I soon became aware of the term “double orphans”.  The organisation charged with their care failed these double orphans miserably, in fact their negligence was surely criminal although few consequences were ever faced, except by two innocent children.  Mathew was placed with his sister, at her boyfriend’s family home in another, equally dysfunctional, town camp.  He (and she) should not have been there.  Unlike his sister he also did not want to be there and was regularly rejected by the family, whose children he fought with.  Effectively homeless at the age of 12yo, he turned up on my doorstep almost daily.  A protracted battle with bureaucracies and incompetent bureaucrats began and dominated my life for a number of years.

In brief, during the murder trial of their father, his older sister was summonsed as a witness and I found myself in the court room with her.  Her stepmother, probably disabled from alcoholism, saw me in the court and asked me to act as her support person also.  I reluctantly agreed.  She gave no evidence at all despite persistent questioning.  When court adjourned for lunch mid-questioning, the two accused who sat behind a partition divider, stood and were suddenly visible from the witness stand.  One of them made a threatening gesture to the witness.  When I tried to report it, I was stonewalled by their jail guard as well as a senior lawyer.  I told Stepmum that I could not stay after lunch as I had to return to work.  She, due back in court that afternoon, disappeared.  The following day the senior lawyer who I reported the intimidation to, amidst his rebuttals that I must have imagined it, rang me to ask what I had done with his witness!  I did not see her again for a number of years and she clearly did not contribute further (if at all) to the murder case.

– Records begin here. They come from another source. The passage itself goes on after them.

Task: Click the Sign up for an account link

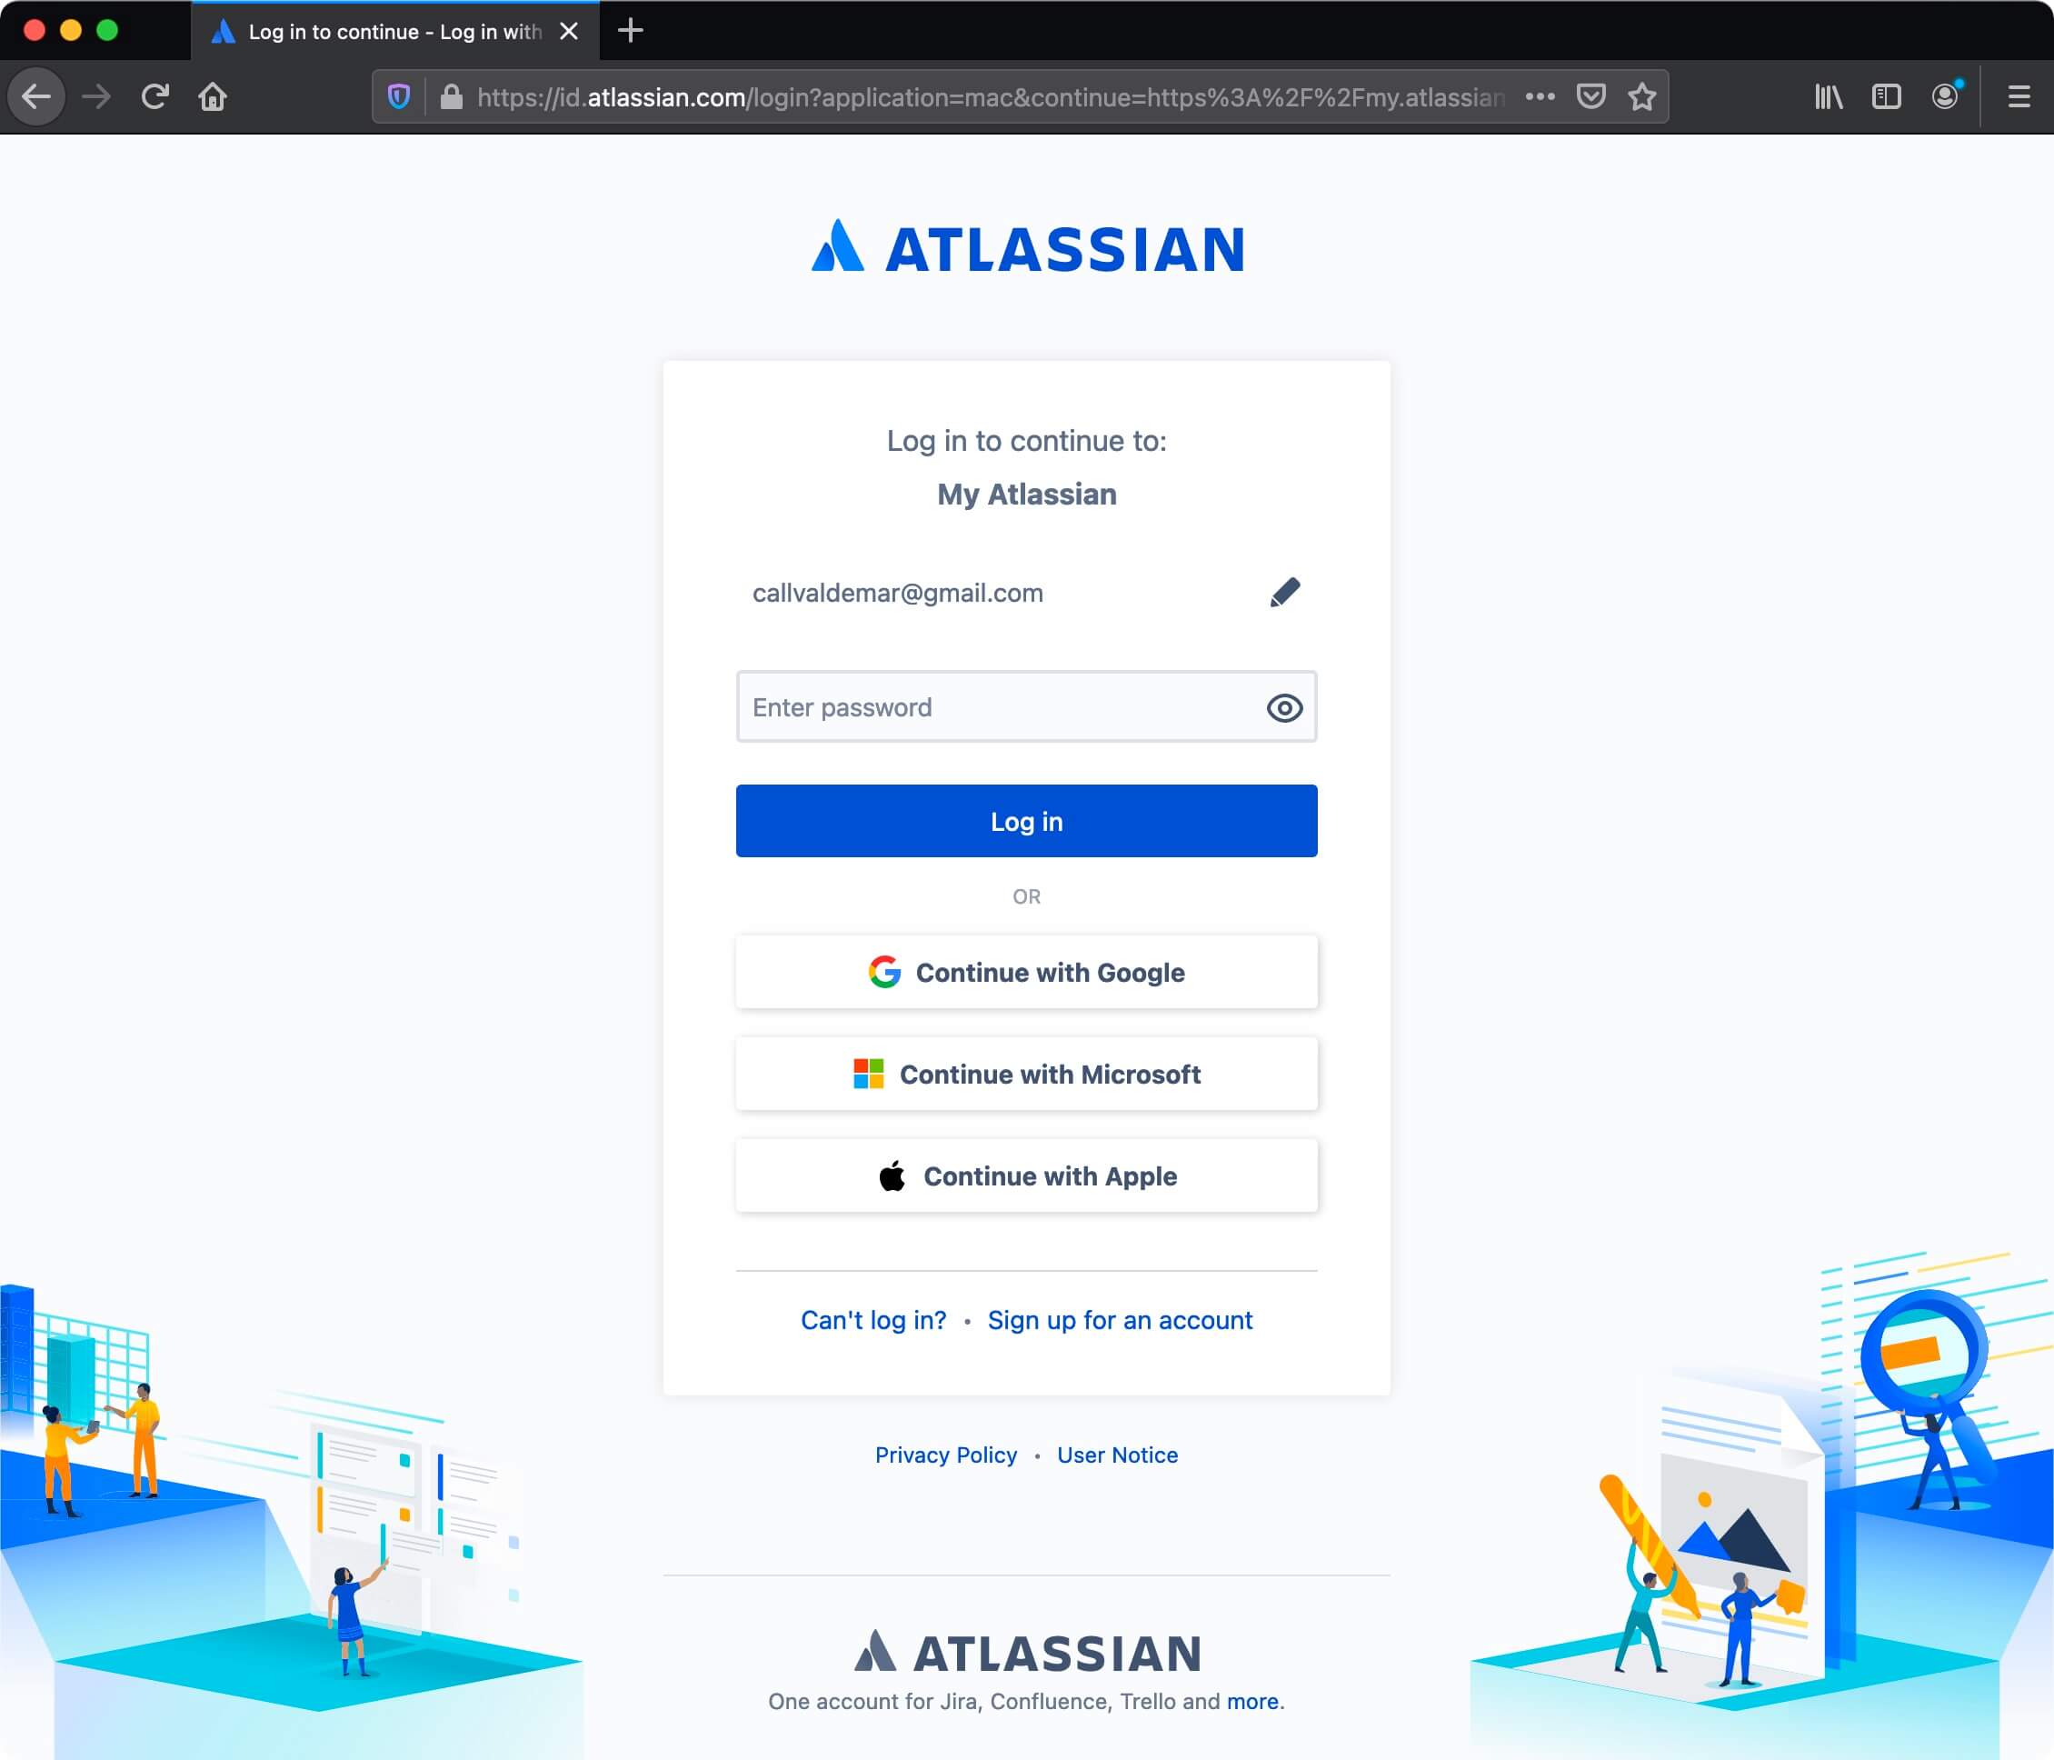Action: [1119, 1318]
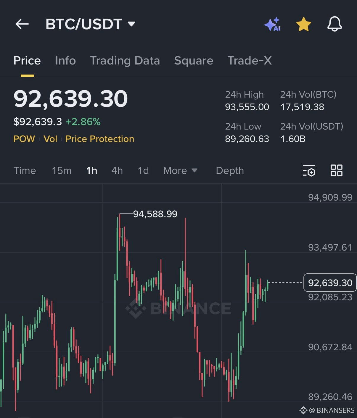Select the 4h timeframe

117,171
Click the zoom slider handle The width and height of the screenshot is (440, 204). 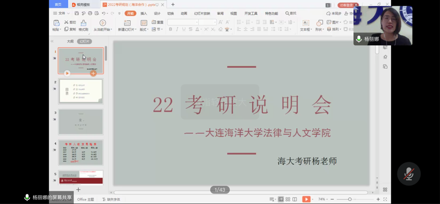pos(350,199)
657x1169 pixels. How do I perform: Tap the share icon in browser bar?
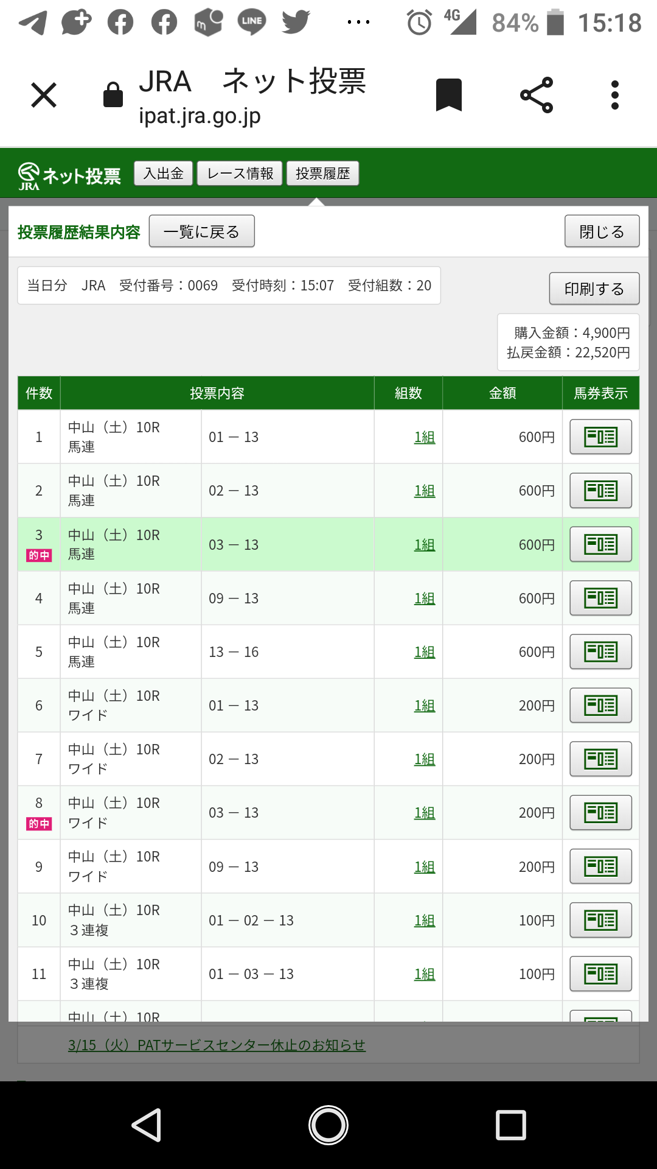click(x=537, y=96)
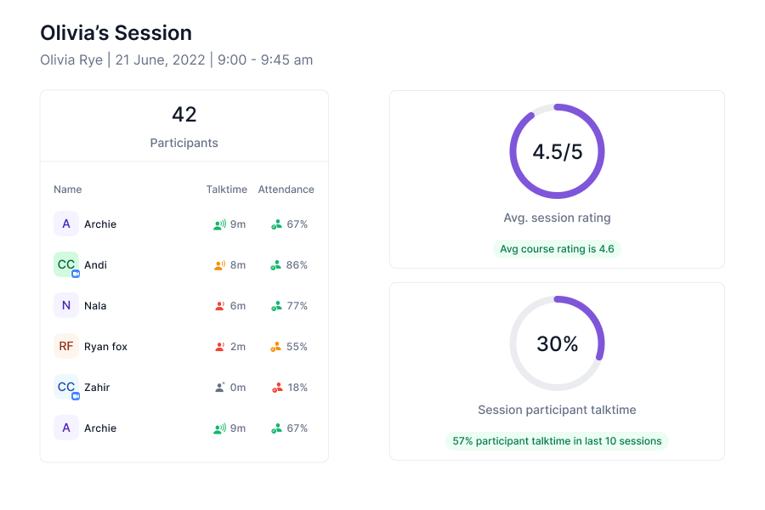Select Nala's "N" avatar
Viewport: 765px width, 510px height.
[x=66, y=305]
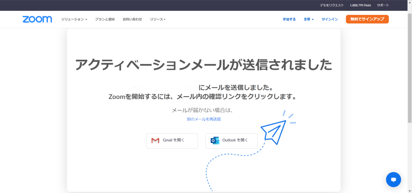The width and height of the screenshot is (412, 193).
Task: Click the vertical scrollbar thumb
Action: [x=410, y=67]
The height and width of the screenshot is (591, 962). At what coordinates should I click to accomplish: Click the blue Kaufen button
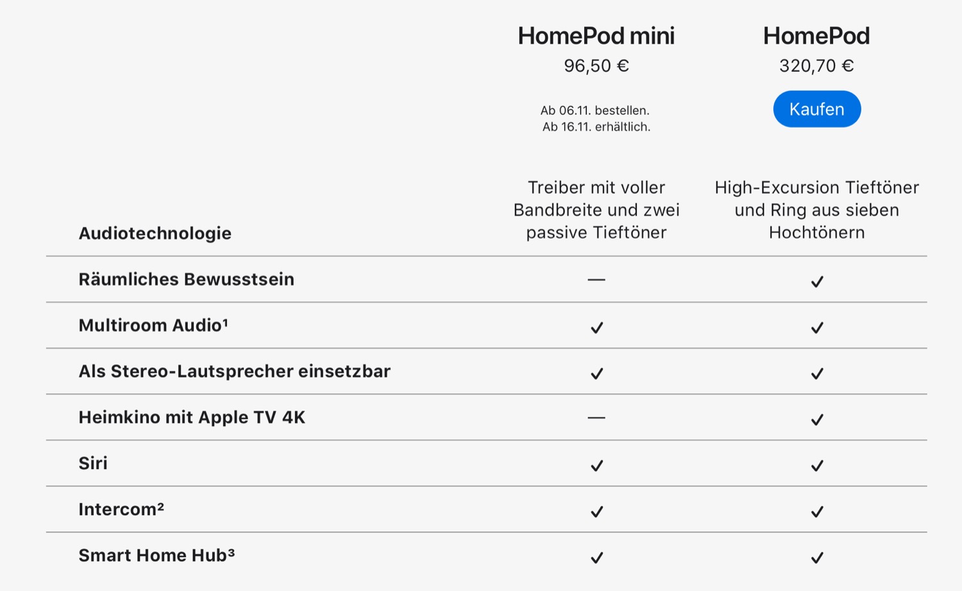[816, 109]
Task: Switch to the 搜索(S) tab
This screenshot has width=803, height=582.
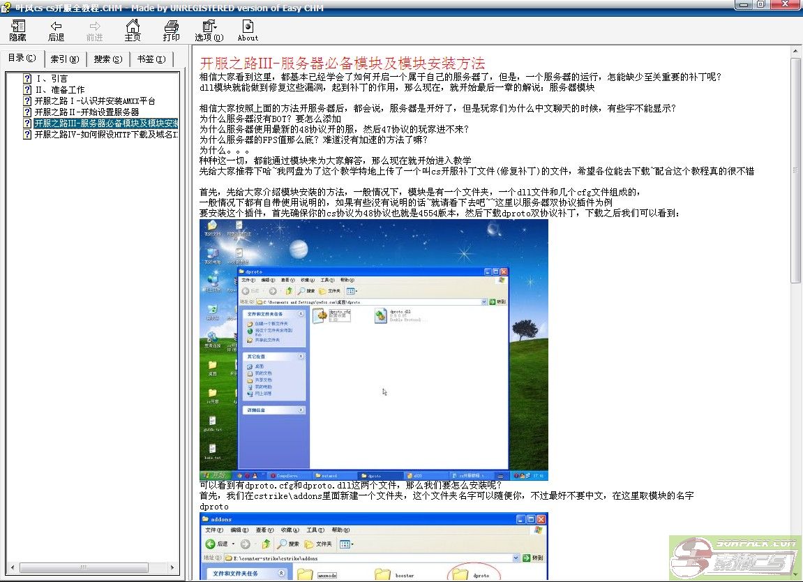Action: [x=107, y=59]
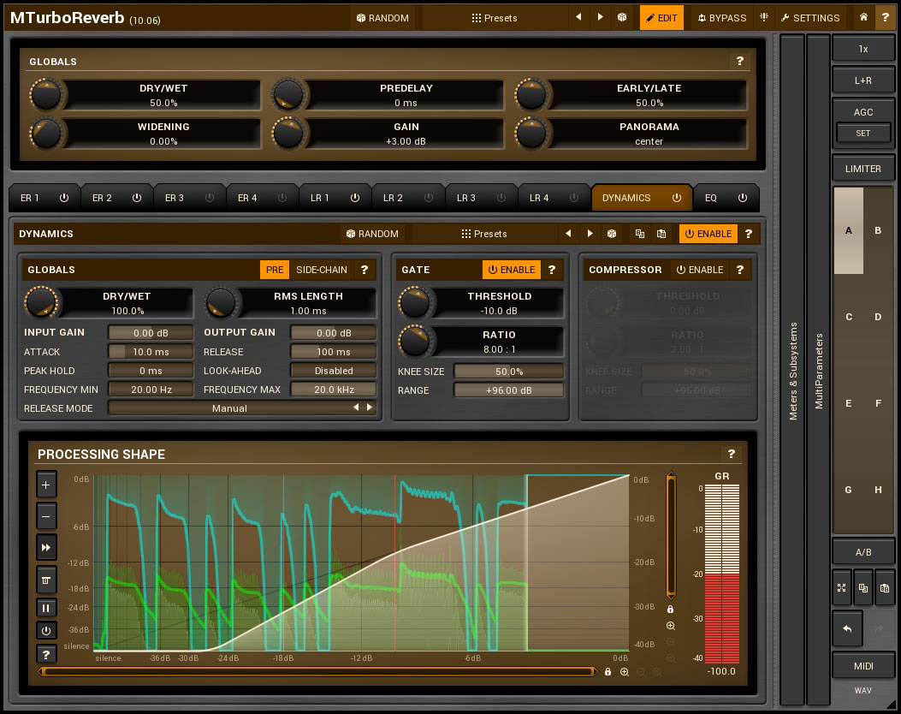Enable the Compressor section
901x714 pixels.
coord(699,270)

Meanwhile, I found myself the primary carer of a young homeless boy while his social worker repeatedly told me to take him back to his sister.  He refused to believe me over many months as I insisted that Mathew’s sister should not be in this particular home, let alone her younger brother.  He also seemed disinterested in how or why Mathew found his way to me on an almost daily basis, it raised no red flags at all apparently.  The family of his sister’s boyfriend received carer money for Mathew, whilst encouraging him to stay with me instead.  Every fortnight he visited them and came home with $50 cash, which I saw as “bribery money” taken from the extra kitty they were receiving courtesy of the social worker’s negligence.  It was only many months later, when I finally comprehended that having the title “social worker” did not make a person competent in their role, that I reported the situation to his line manager.  Mathew was immediately placed in my official care that afternoon.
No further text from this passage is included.